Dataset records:
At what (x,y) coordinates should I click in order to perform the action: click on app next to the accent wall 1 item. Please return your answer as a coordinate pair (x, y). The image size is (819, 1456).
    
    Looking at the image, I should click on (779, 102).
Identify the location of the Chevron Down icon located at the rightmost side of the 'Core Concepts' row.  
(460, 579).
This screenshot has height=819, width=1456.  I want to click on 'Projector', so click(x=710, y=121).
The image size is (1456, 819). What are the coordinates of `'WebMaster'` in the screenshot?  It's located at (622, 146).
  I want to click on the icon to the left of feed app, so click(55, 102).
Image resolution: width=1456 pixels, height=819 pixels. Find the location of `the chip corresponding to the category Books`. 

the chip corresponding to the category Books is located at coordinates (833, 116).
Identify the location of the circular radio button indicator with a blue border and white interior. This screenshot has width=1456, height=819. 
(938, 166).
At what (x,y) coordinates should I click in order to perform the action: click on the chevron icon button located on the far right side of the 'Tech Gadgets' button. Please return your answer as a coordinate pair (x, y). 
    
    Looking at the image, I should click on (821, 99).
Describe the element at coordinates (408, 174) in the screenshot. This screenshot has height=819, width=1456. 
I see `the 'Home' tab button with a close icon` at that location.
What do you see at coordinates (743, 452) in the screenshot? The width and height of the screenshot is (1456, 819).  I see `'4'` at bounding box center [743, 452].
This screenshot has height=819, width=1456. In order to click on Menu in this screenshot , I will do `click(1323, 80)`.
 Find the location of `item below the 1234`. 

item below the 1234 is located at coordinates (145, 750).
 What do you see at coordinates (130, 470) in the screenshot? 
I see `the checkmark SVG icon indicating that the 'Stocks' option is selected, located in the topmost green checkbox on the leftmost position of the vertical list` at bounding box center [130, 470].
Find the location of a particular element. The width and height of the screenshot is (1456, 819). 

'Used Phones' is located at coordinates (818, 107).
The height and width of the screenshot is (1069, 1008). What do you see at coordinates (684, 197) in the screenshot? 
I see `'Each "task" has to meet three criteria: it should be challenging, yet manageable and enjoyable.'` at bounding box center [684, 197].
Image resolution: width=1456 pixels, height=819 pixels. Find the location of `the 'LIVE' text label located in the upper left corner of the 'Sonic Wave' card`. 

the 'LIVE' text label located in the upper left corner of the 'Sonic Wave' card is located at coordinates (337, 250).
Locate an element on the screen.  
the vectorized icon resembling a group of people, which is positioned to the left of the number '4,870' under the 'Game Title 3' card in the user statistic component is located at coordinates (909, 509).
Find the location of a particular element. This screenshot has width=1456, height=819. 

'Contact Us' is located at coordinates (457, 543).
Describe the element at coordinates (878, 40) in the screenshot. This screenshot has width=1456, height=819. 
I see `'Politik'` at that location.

» **What you are asked to do**
Return the lines from the start of the records through the line containing "Looking at the image, I should click on (779, 102).", both ends included, reproduced verbatim.

» **Written response**
At what (x,y) coordinates should I click in order to perform the action: click on app next to the accent wall 1 item. Please return your answer as a coordinate pair (x, y). The image size is (819, 1456).
    
    Looking at the image, I should click on (779, 102).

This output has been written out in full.